Citation is not traffic. Don’t confuse the two.
AI citation counts are about to become the new keyword rankings — a real number that mostly misleads. The substitution gradient is what actually matters.
There's a study sitting in the arXiv feed this week that almost nobody is going to read properly. It's from researchers looking at what happens to Reddit communities when Google AI Overviews start citing them, and it found something genuinely interesting: Safe-for-Work communities that get surfaced in AI summaries see daily comments rise by 12% and active commenters by 12.3% versus communities that don't get cited. Then Google rolled out AI Mode — the conversational layer — and those gains largely evaporated.

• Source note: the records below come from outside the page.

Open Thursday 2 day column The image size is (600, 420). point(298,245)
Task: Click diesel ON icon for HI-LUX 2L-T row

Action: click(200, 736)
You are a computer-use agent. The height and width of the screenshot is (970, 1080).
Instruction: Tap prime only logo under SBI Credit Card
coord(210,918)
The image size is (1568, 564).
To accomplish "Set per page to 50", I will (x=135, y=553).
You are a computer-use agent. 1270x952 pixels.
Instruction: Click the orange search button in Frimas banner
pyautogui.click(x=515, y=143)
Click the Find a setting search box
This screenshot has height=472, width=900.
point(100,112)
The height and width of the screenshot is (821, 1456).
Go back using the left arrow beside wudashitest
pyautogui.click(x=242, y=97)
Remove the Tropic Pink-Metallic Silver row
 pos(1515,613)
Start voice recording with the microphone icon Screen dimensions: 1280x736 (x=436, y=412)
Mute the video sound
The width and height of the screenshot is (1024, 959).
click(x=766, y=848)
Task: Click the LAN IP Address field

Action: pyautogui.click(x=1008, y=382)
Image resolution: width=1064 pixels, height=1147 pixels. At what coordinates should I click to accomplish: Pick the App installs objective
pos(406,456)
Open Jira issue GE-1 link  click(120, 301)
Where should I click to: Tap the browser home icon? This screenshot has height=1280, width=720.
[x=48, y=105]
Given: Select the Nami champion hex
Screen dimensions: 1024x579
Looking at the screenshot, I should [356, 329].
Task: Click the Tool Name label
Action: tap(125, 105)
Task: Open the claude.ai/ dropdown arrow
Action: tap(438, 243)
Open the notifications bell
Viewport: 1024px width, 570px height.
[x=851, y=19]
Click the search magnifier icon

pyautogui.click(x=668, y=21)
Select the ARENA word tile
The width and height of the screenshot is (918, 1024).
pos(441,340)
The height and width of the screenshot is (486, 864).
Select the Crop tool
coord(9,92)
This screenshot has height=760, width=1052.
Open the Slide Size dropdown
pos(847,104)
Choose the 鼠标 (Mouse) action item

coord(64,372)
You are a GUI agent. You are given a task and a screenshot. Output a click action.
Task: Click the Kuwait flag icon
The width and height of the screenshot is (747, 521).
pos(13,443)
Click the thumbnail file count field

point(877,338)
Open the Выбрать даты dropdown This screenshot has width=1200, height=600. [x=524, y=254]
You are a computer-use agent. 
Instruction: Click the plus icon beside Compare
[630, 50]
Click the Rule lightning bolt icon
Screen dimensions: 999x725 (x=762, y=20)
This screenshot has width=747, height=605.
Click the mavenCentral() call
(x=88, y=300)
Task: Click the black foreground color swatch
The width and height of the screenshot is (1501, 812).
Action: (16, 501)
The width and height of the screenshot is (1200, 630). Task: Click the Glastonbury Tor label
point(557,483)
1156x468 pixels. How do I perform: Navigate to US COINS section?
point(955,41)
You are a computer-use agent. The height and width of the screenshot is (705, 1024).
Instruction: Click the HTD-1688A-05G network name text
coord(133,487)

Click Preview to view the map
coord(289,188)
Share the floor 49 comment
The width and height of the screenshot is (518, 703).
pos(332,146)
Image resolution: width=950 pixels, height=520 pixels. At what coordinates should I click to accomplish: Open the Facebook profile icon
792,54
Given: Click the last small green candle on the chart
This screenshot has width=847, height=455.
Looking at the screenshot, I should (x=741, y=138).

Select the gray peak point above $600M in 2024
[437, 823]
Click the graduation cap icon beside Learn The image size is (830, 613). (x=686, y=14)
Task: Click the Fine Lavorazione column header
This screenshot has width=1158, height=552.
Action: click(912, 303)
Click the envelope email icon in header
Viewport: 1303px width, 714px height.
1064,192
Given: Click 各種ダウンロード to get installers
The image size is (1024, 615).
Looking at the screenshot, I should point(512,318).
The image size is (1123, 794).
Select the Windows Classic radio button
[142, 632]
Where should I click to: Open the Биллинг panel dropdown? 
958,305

That's two findings sitting on top of each other, and both matter. Citation creates engagement when the user still has a reason to come back to the source. Add a conversational layer that satisfies the question without the visit, and the lift disappears.
I've watched this industry mistake correlation for strategy for eighteen years. We are about to do it again, at scale, with AI citations.
The piece everyone is currently writing — and it's a fine piece, I've written variants of it myself — is "how to get cited in AI search." Schema this, brand-anchor that, earn mentions in places the models trust, structure your content for retrieval. The Search Engine Journal piece on non-commodity content this week is one version. The Microsoft Clarity AI citation reporting features are another. The Mike King Bing-versus-Google framing is a third. They're all arguing about the same question: how do you get cited?
That's the wrong question to anchor on. The right question is what citation is actually worth, and the honest answer is *it depends on what the interface does next.*
Two scenarios that look identical on a citation dashboard
Imagine two pages. Both get cited 1,000 times this month in AI assistant answers.
Page A is cited inside a long ChatGPT response where the user asks a follow-up, then another, then exports the answer to a Google Doc. The user never visits Page A. They got what they needed from the synthesis. Page A gets the citation impression and zero referral traffic, zero session events, zero direct attribution downstream.
Page B is cited inside a Perplexity answer that includes a hard-to-summarise specific — a calculator, a dataset, an interactive comparison. The user clicks through to use it. Page B gets the citation impression *and* the visit *and* the chance to convert the user.
On every GEO dashboard being built right now, those two outcomes look the same. One citation each. Same score. Same celebratory Slack message.
They are not the same. They are barely the same kind of event.
The Reddit study is telling us something the industry isn't reading
Let me stay on the arXiv paper a second longer, because it deserves more attention than it's getting.
Citation generated traffic only when the interface required the user to leave to get more.
The researchers used a clean natural experiment. Google indexes both SFW and NSFW Reddit communities in organic search, but only references SFW communities in AI Overviews — NSFW is policy-blocked from AIO. So you have a difference-in-differences design where the only meaningful variable between the two cohorts is whether AI Overviews cite them.
When AI Overviews launched, the cited communities grew. Comments up 12%. Active users up 12.3%. The effect concentrated in experience-based threads — opinions, advice, personal accounts — rather than fact-based information. That's the bit that should make you sit up. AI Overviews surfaced Reddit as a place to *go for human texture*, and people went.
Then AI Mode launched. Conversational AI. Multi-turn. The user could ask follow-ups inside the AI surface instead of bouncing out to read the source. The engagement lift to Reddit largely vanished.
Citation generated traffic only when the interface required the user to leave to get more.
That's the finding. That's the whole finding. And it has nothing to do with how good Reddit's structured data is, or whether its content is "AI-optimised," or anything else the GEO industry is currently selling.
It has to do with whether the interface lets you finish the job inside the chat window.
The substitution gradient nobody is mapping
If we're being serious about this, every AI citation sits somewhere on a gradient I'd call the substitution gradient. On one end, citations that the AI fully substitutes for — answers where the model's synthesis is good enough that the user has zero remaining reason to visit the source. On the other end, citations that the AI *can't* substitute for, where the cited page does something the chat interface fundamentally can't reproduce.

Most published content sits at the bad end of that gradient. Most "best X for Y" pages, most definitional content, most encyclopaedic explainers, most product comparison posts. These were designed to answer questions that AI systems can now answer in the chat window without needing the user to click.
Earning a citation for that kind of page is not a win. It's the announcement that you've successfully donated your content to someone else's interface.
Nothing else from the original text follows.